[Intel-gfx] [PATCH v13 4/7] drm/i915: No TLB invalidation on suspended GT
Cavitt, Jonathan
jonathan.cavitt at intel.com
Fri Oct 13 14:42:49 UTC 2023
-----Original Message-----
From: Harrison, John C <john.c.harrison at intel.com>
Sent: Thursday, October 12, 2023 6:08 PM
To: Cavitt, Jonathan <jonathan.cavitt at intel.com>; intel-gfx at lists.freedesktop.org
Cc: Gupta, saurabhg <saurabhg.gupta at intel.com>; chris.p.wilson at linux.intel.com; Iddamsetty, Aravind <aravind.iddamsetty at intel.com>; Yang, Fei <fei.yang at intel.com>; Shyti, Andi <andi.shyti at intel.com>; Das, Nirmoy <nirmoy.das at intel.com>; Krzysztofik, Janusz <janusz.krzysztofik at intel.com>; Roper, Matthew D <matthew.d.roper at intel.com>; tvrtko.ursulin at linux.intel.com; jani.nikula at linux.intel.com
Subject: Re: [PATCH v13 4/7] drm/i915: No TLB invalidation on suspended GT
>
> On 10/12/2023 15:38, Jonathan Cavitt wrote:
> > In case of GT is suspended, don't allow submission of new TLB invalidation
> > request and cancel all pending requests. The TLB entries will be
> > invalidated either during GuC reload or on system resume.
> >
> > Signed-off-by: Fei Yang <fei.yang at intel.com>
> > Signed-off-by: Jonathan Cavitt <jonathan.cavitt at intel.com>
> > CC: John Harrison <john.c.harrison at intel.com>
> > Reviewed-by: Andi Shyti <andi.shyti at linux.intel.com>
> > Acked-by: Tvrtko Ursulin <tvrtko.ursulin at intel.com>
> > Acked-by: Nirmoy Das <nirmoy.das at intel.com>
> > ---
> > drivers/gpu/drm/i915/gt/uc/intel_guc.h | 1 +
> > .../gpu/drm/i915/gt/uc/intel_guc_submission.c | 22 ++++++++++++-------
> > drivers/gpu/drm/i915/gt/uc/intel_uc.c | 7 ++++++
> > 3 files changed, 22 insertions(+), 8 deletions(-)
> >
> > diff --git a/drivers/gpu/drm/i915/gt/uc/intel_guc.h b/drivers/gpu/drm/i915/gt/uc/intel_guc.h
> > index 0949628d69f8b..2b6dfe62c8f2a 100644
> > --- a/drivers/gpu/drm/i915/gt/uc/intel_guc.h
> > +++ b/drivers/gpu/drm/i915/gt/uc/intel_guc.h
> > @@ -537,4 +537,5 @@ int intel_guc_invalidate_tlb_engines(struct intel_guc *guc);
> > int intel_guc_invalidate_tlb_guc(struct intel_guc *guc);
> > int intel_guc_tlb_invalidation_done(struct intel_guc *guc,
> > const u32 *payload, u32 len);
> > +void wake_up_all_tlb_invalidate(struct intel_guc *guc);
> > #endif
> > diff --git a/drivers/gpu/drm/i915/gt/uc/intel_guc_submission.c b/drivers/gpu/drm/i915/gt/uc/intel_guc_submission.c
> > index 1377398afcdfa..3a0d20064878a 100644
> > --- a/drivers/gpu/drm/i915/gt/uc/intel_guc_submission.c
> > +++ b/drivers/gpu/drm/i915/gt/uc/intel_guc_submission.c
> > @@ -1796,13 +1796,24 @@ static void __guc_reset_context(struct intel_context *ce, intel_engine_mask_t st
> > intel_context_put(parent);
> > }
> >
> > -void intel_guc_submission_reset(struct intel_guc *guc, intel_engine_mask_t stalled)

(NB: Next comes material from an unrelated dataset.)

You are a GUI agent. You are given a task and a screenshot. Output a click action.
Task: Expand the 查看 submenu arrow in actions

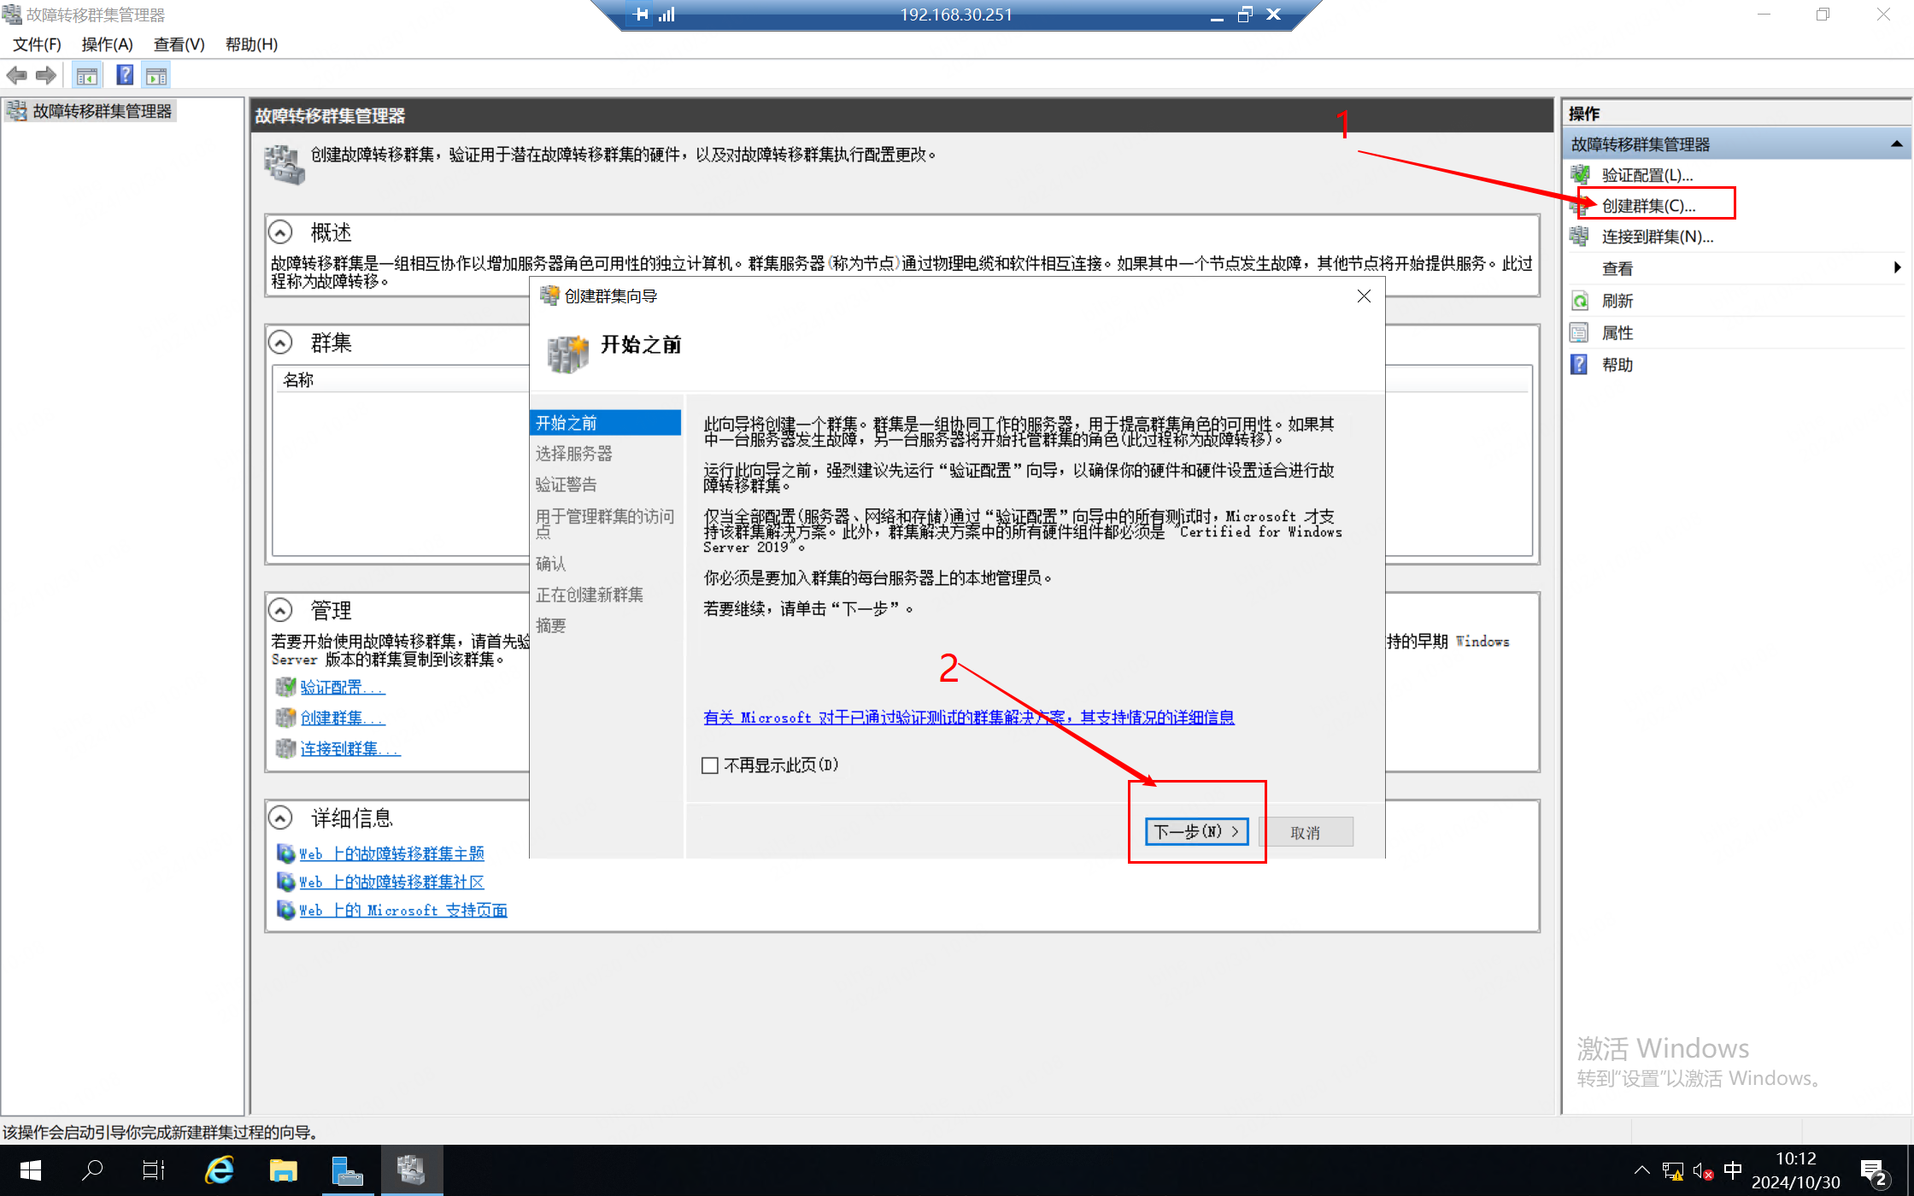point(1897,268)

> > +void wake_up_all_tlb_invalidate(struct intel_guc *guc)
> > {
> > struct intel_guc_tlb_wait *wait;
> > + unsigned long i;
> > +
> > + if (HAS_GUC_TLB_INVALIDATION(guc_to_gt(guc)->i915)) {
> Why the change from 'if(!is_available) return' to 'if(HAS_) {doStuff}'?
I feel like this question has two parts, so I'll answer them separately:
1. Why HAS_GUC_TLB_INVALIDATION and not intel_guc_tlb_invalidation_is_available?
Wake_up_all_tlb_invalidate is called during the suspend/resume path, specifically in the
middle of suspend. It's required for it to be called here to clean up any invalidations left
in the queue during the suspend/resume phase because they are no longer valid requests.
However, the suspend/resume phase also resets GuC, so intel_guc_is_ready returns false.
In short, using intel_guc_invalidation_is_available was causing us to skip this code section
incorrectly, resulting in spurious GuC TLB invalidation timeout errors during gt reset.
2. Why use a positive check to perform and not a negative check to skip?
In patch 3, wake_up_all_tlb_invalidate was originally called universally on all platforms
during intel_guc_submission_reset, which is incorrect and not how was reimplemented here.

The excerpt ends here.